Très bien merci, Film d'Emmanuelle Cuau, 2007.
Un comptable ordinaire, un soir, à l'occasion d'un contrôle de police dans la rue décide de rester regarder, pour "comprendre". Les policiers lui demandent de s'écarter, le ton monte, le gêneur
passera la nuit au poste. Pour vouloir faire valoir ses droits le lendemain matin il sera expulsé du poste de police au petit matin, dirigé dans un hopital psychiatrique. L'histoire pourrait
s'arrêter sur ce malentendu touchant parce qu'ordinaire, tout un chacun rêvant un beau jour de se rebeller contre le flicage ambiant que tous subissent du boulot au dodo, mais le bat blesse:
l'entrée à l'hopital psychiatrique du contrevenant comptable marque la fin du premier acte, autrement dit de la première demi-heure. Une misère pour un cinéaste, un film trop court n'est hélas que
trop vu. D'un des maux bien actuel du cinéma français, un autre se raccorde dés lors; autrement dit comment un scénariste peut à sa guise prouver qu'une bonne idée peut permettre de
produire un sacro-saint long métrage.
La scène d'arrestation sera très largement raccourcie dans la bande annonce, qui pour être intéressante, n'en fut pas moins raccoleuse, surfant sur l'atmosphère des lendemains de
l'élection d'un president/ministre de l'intérieur aussi décrié qu'adulé alors.
A peu de choses près, voici l'échange:
"Tu dégages, tu parles le français?
_Non pas celui-cu, pourquoi vous me tutoyez?

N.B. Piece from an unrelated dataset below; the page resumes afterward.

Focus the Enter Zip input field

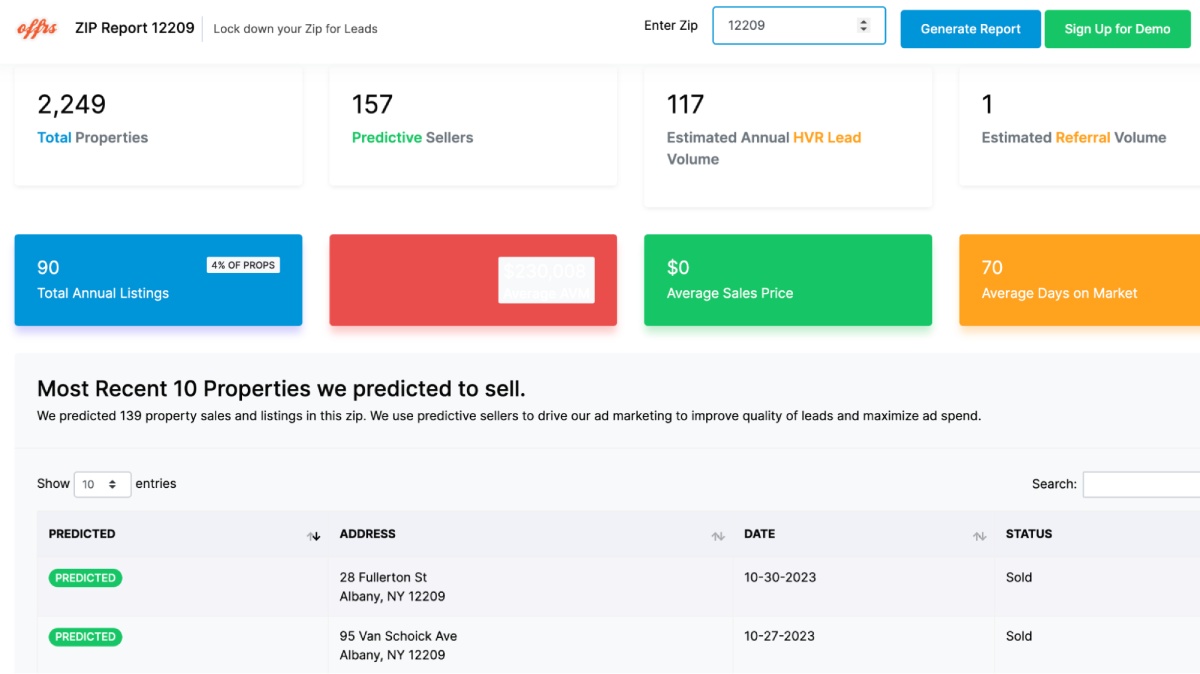tap(785, 26)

_Bon, tu as gagné, au poste"
L'illusion n'en sera que plus parfaite: la bande annonce est bien celle du court métrage que
Très bien merci n'aurait jamais du cesser d'être. Les
longueurs, passée la première demi heure en deviennent si pesantes qu'elles découlent jusqu'à une mise en scène langoureuse embarquant les acteurs. Perdus, assomés pour en devenir assomants, ils
porteront tant bien que mal un script vidé de sa substantifique moelle, privé en route de son message. Licencié après un long exil forcé dans une clinique psychiatrique, notre comptable tombe
dans une pathétique recherche d'emploi, (ses cours d'anglais en témoignent) conclue miraculeusement bien sur un nouvel artifice de scénario à peine masqué. On ne peut hélas trop tirer sur une
corde, un jour ou l'autre elle s'effrite, et l'on risque d'y perdre le premier de cordée.